• _Problem to solve_
Report, from the records below, every line where the word "Ressecados" appears.

• _Supplied information_
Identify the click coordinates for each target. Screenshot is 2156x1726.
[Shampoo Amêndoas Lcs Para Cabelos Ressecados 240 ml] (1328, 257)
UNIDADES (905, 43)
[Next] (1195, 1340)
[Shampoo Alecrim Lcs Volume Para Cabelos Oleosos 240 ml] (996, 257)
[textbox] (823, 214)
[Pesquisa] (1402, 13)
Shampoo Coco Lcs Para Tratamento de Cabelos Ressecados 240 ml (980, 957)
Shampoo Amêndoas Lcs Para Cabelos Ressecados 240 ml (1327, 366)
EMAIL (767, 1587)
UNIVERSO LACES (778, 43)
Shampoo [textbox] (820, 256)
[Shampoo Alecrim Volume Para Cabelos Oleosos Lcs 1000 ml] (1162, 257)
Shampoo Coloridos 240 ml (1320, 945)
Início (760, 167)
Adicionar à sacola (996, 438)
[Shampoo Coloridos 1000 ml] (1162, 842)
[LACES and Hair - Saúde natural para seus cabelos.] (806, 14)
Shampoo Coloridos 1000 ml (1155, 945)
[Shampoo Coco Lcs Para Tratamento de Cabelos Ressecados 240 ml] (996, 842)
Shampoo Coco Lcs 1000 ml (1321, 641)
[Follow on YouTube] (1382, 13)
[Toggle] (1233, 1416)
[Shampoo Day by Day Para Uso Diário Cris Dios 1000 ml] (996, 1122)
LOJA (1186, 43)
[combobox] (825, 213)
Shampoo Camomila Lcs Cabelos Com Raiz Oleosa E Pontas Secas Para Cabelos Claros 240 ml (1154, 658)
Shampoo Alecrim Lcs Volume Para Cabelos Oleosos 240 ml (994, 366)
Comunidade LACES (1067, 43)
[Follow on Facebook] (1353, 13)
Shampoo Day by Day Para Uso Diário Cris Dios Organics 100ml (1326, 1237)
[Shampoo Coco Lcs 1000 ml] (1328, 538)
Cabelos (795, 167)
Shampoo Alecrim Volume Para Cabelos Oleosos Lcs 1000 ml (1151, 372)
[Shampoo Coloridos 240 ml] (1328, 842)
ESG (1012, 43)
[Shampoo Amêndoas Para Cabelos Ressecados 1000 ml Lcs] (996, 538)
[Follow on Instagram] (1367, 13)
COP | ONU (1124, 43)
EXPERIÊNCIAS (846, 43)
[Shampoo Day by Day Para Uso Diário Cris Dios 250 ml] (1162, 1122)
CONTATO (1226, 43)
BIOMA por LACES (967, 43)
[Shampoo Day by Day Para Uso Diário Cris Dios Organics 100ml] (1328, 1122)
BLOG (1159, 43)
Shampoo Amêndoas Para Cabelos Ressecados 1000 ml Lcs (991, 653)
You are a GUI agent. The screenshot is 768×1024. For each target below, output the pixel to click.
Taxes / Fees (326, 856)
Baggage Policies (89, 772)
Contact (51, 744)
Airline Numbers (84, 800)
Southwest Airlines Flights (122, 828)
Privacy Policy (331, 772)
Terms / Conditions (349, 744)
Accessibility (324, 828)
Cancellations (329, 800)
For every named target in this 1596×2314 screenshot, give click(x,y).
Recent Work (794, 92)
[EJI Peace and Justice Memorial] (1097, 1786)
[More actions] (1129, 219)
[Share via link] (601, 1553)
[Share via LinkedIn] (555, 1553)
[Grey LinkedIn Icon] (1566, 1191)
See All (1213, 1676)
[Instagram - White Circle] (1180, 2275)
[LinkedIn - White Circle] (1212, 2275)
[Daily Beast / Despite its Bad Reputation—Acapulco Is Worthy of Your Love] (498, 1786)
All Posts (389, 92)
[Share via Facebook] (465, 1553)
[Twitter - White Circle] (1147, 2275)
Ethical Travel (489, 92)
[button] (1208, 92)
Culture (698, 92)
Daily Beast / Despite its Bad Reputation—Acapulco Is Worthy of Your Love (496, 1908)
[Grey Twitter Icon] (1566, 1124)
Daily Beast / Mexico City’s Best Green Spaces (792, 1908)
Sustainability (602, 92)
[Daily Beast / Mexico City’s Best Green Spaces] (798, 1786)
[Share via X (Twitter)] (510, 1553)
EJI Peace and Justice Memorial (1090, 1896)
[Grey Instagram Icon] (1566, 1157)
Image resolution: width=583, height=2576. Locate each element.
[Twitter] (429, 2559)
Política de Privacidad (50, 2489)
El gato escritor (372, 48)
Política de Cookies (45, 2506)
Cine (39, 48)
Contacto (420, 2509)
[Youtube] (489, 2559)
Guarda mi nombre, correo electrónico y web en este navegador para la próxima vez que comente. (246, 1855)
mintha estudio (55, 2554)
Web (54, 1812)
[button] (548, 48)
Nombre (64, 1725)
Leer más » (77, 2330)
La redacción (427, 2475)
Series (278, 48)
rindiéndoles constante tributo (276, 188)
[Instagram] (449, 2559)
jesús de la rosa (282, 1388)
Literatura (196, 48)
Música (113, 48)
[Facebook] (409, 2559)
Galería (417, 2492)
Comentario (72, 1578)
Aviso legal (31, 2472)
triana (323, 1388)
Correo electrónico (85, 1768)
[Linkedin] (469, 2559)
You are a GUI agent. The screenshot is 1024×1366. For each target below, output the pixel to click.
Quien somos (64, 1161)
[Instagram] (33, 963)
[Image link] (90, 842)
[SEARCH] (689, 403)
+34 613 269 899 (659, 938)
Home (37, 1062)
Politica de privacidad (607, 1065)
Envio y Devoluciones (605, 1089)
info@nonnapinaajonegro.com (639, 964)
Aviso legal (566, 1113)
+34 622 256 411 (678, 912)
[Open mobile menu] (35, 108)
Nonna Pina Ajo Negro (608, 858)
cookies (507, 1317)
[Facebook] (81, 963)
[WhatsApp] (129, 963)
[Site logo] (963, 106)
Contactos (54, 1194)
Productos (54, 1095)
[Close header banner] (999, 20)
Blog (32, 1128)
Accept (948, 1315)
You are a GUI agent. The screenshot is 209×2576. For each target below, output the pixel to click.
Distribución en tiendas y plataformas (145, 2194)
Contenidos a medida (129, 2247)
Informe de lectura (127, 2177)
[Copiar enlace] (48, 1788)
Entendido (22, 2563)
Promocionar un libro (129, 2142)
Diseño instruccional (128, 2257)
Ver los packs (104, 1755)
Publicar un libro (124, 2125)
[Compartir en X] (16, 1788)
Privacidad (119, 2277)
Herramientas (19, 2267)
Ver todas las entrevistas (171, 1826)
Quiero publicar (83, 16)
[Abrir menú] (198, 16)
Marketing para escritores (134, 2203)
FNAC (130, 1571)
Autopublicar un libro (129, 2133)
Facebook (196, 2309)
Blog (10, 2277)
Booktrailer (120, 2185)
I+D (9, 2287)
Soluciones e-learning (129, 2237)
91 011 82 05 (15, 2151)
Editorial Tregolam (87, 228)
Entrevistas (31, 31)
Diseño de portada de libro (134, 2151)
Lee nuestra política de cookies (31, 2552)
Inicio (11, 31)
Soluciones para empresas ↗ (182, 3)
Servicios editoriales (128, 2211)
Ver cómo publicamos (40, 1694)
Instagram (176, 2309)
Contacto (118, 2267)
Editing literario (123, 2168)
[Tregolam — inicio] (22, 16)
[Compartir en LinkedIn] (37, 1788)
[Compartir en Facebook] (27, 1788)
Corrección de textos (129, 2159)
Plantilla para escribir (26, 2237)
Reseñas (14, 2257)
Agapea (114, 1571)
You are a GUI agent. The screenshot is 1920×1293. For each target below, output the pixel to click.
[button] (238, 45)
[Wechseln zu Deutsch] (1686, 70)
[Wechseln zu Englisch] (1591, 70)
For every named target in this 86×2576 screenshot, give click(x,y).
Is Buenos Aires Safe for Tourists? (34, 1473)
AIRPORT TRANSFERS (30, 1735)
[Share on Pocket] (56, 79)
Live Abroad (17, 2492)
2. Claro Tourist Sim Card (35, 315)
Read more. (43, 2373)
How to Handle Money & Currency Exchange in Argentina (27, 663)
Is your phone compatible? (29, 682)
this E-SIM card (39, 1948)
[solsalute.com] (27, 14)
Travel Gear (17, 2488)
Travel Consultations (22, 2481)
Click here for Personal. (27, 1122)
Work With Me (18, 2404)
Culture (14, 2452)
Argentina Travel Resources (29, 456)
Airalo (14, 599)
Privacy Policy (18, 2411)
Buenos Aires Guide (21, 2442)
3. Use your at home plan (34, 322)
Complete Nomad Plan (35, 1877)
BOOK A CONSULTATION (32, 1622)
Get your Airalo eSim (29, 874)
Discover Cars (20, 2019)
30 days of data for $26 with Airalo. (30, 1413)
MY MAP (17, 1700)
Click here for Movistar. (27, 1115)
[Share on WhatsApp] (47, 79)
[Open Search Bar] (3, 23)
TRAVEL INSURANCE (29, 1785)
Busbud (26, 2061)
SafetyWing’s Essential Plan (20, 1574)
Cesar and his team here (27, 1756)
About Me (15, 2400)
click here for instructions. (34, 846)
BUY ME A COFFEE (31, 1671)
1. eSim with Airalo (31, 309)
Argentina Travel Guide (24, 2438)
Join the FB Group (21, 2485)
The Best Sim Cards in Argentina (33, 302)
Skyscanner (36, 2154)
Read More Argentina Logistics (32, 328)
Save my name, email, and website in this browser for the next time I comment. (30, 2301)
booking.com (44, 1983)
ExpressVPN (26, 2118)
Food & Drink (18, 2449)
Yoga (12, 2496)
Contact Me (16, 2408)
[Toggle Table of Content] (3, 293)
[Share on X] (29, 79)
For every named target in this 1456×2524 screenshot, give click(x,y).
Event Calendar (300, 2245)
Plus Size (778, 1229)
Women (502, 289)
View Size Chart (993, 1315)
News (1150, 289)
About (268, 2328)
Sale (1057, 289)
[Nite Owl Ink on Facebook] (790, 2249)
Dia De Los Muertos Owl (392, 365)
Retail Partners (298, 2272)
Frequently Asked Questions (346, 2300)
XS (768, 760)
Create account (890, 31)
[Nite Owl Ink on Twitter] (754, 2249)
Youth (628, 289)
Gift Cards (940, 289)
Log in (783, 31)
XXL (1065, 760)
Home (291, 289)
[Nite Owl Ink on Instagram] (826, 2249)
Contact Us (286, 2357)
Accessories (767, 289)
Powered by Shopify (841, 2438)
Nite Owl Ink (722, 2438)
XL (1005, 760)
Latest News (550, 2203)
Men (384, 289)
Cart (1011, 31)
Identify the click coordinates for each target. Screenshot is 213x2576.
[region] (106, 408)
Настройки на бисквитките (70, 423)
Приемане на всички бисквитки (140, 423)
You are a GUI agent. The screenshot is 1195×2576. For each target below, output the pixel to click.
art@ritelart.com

• _Answer space_
[Shampoo Amêndoas Lcs Para Cabelos Ressecados 240 ml] (1328, 257)
Shampoo Coco Lcs Para Tratamento de Cabelos Ressecados 240 ml (980, 957)
Shampoo Amêndoas Lcs Para Cabelos Ressecados 240 ml (1327, 366)
[Shampoo Coco Lcs Para Tratamento de Cabelos Ressecados 240 ml] (996, 842)
[Shampoo Amêndoas Para Cabelos Ressecados 1000 ml Lcs] (996, 538)
Shampoo Amêndoas Para Cabelos Ressecados 1000 ml Lcs (991, 653)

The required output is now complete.